The biggest plus this harvest has been our purchase of good quality netting, Last year we used a thick plastic sheet and found that that the wind kept blowing the sheet in all over the place and however careful we were it kept tearing and splitting.

We started on Tuesday morning at 8.00 and finished 16.00 and harvested 3 trees which are in a field some 200 meters from the house. We were unable to drive any closer than 75 meters away, so this entailed a lot of carrying from the car and back again. We harvested 140kg and with the ladder, netting and everything else- we spent quite sometime getting the car loaded. This was a big increase on last years harvest when we only got 3kg from the same trees which must have been harvested by somebody by mistake or more likely deliberately.

We started Wednesday morning at 7.00 on the four trees in our garden and finished harvesting at 16.00 but had harvested 171kg,

In 2010 the four tress in our garden produced 214kg so this years total was 34kg less. But each year some trees provide a reduced harvest and others are more laden. For example, one tree had 93kg last year but only  16kg this year, whilst another only had 3kg last year but provided 24kg this year.

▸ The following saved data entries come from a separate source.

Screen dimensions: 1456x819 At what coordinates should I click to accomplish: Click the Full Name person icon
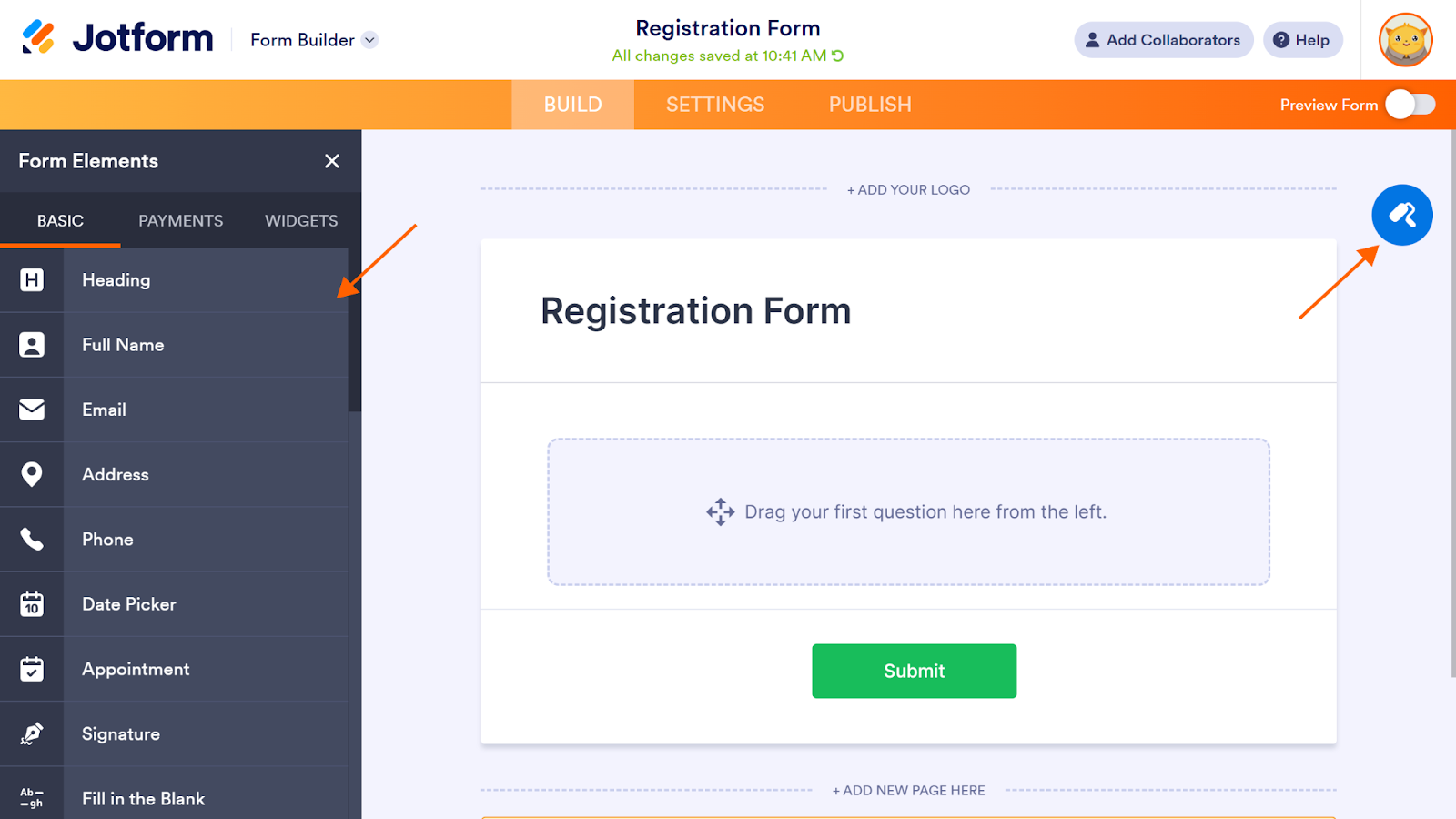coord(32,345)
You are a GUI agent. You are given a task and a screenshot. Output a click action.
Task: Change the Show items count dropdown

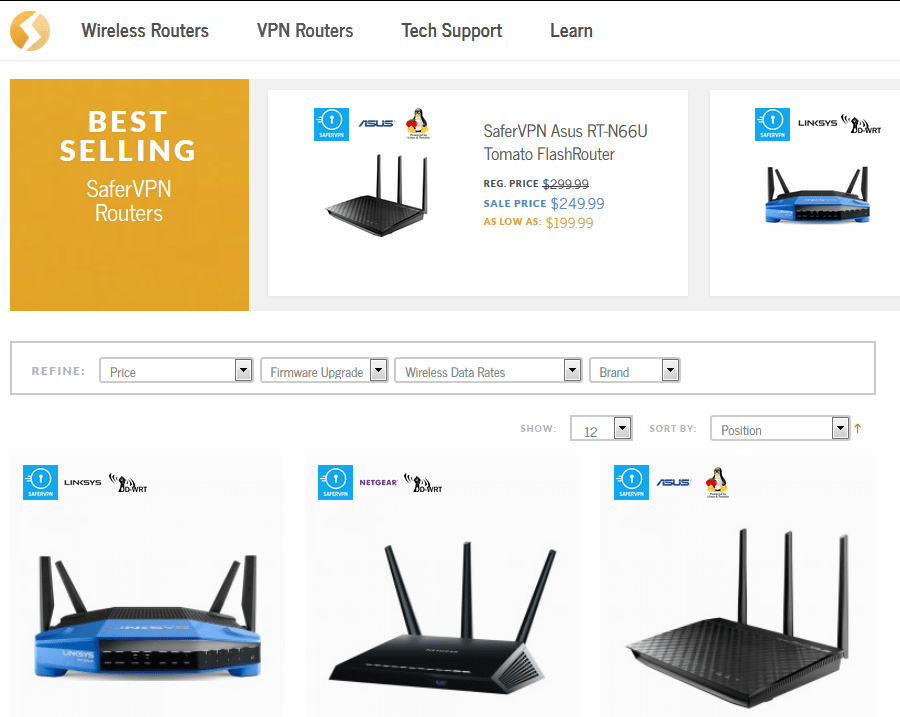pyautogui.click(x=601, y=429)
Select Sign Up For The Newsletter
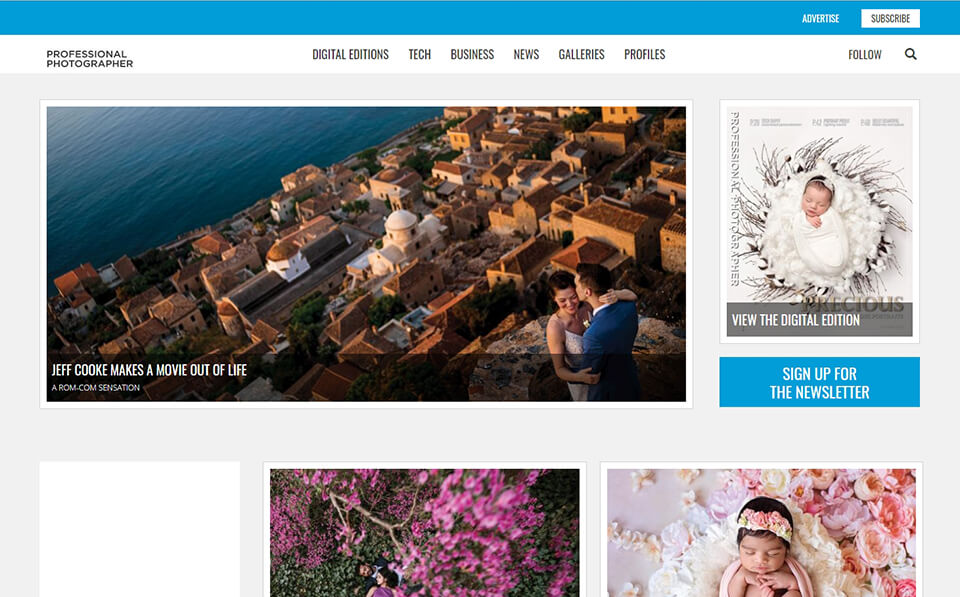Image resolution: width=960 pixels, height=597 pixels. pyautogui.click(x=819, y=381)
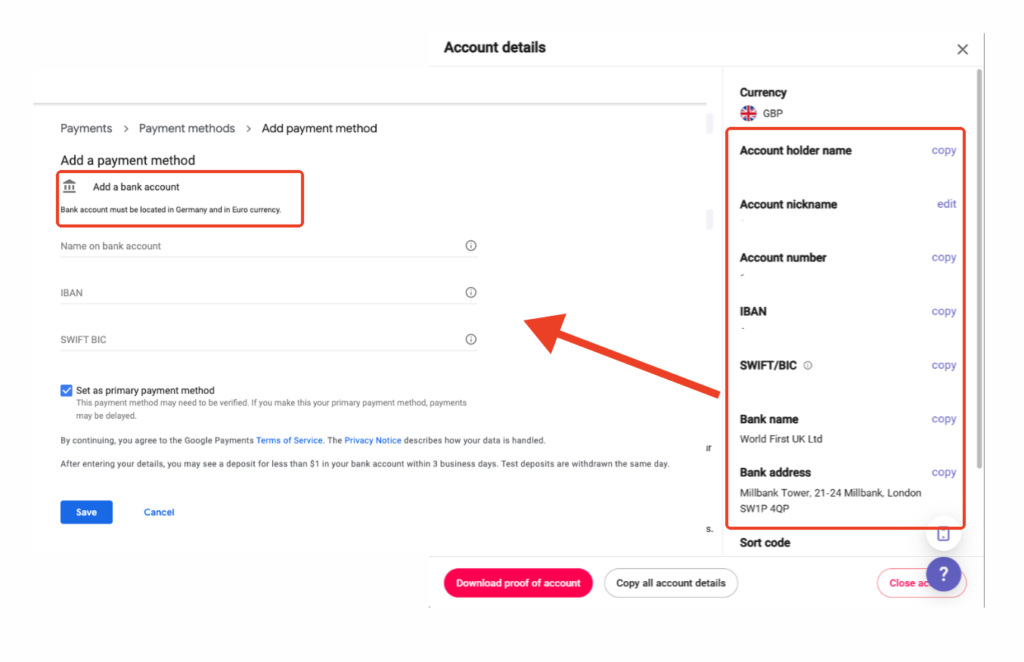1024x662 pixels.
Task: Click info icon in the IBAN field
Action: click(x=471, y=293)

We started the cleaning process but will have to finish off the remaining half before going to the mill tomorrow.

Monday, 21 November 2011

Baking Day

We started baking this morning at 9.00 am and have just finished. We made 18 olive rolls, 13 sesame topped rolls, a chocolate cake, 11 Cypriot squash pastries and 5 Cornish pasties.

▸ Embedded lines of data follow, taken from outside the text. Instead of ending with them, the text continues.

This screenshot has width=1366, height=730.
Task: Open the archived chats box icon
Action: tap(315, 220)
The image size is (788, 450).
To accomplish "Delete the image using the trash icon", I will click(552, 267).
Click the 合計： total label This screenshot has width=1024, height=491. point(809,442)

We have already eaten two delicious Cornish pasties, so there are only three in the picture. A hard mornings work but lots of rolls to keep us in lunches for quite some time.

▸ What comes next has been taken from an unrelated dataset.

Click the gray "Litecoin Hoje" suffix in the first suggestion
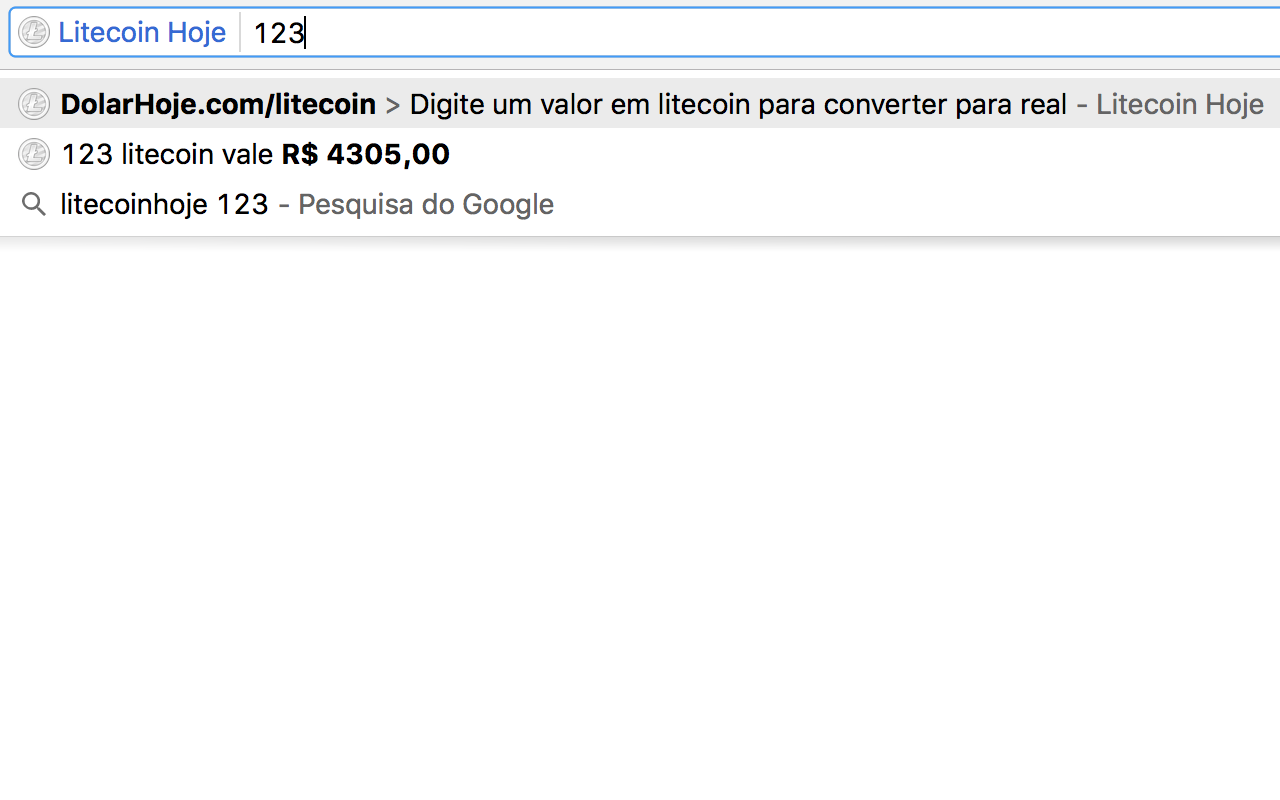 (1180, 104)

The recipe for Cypriot squash pastries was in an earlier blog - for the recipe go to http://cyprusgardener.blogspot.com/2011/07/cypriot-squash-pastries-recipe.html The rolls were made using our bread recipe - http://cyprusgardener.blogspot.com/2011/07/make-your-own-bread-and-pitta-bread.html. The Cornish pasties were made with shortcrust pasty and have a filling of minced lamb, cubed potato, carrot and pumpkin with sliced onions and seasoning. The chocolate cake is made with cocoa powder and will be sliced in two to add a chocolate filling.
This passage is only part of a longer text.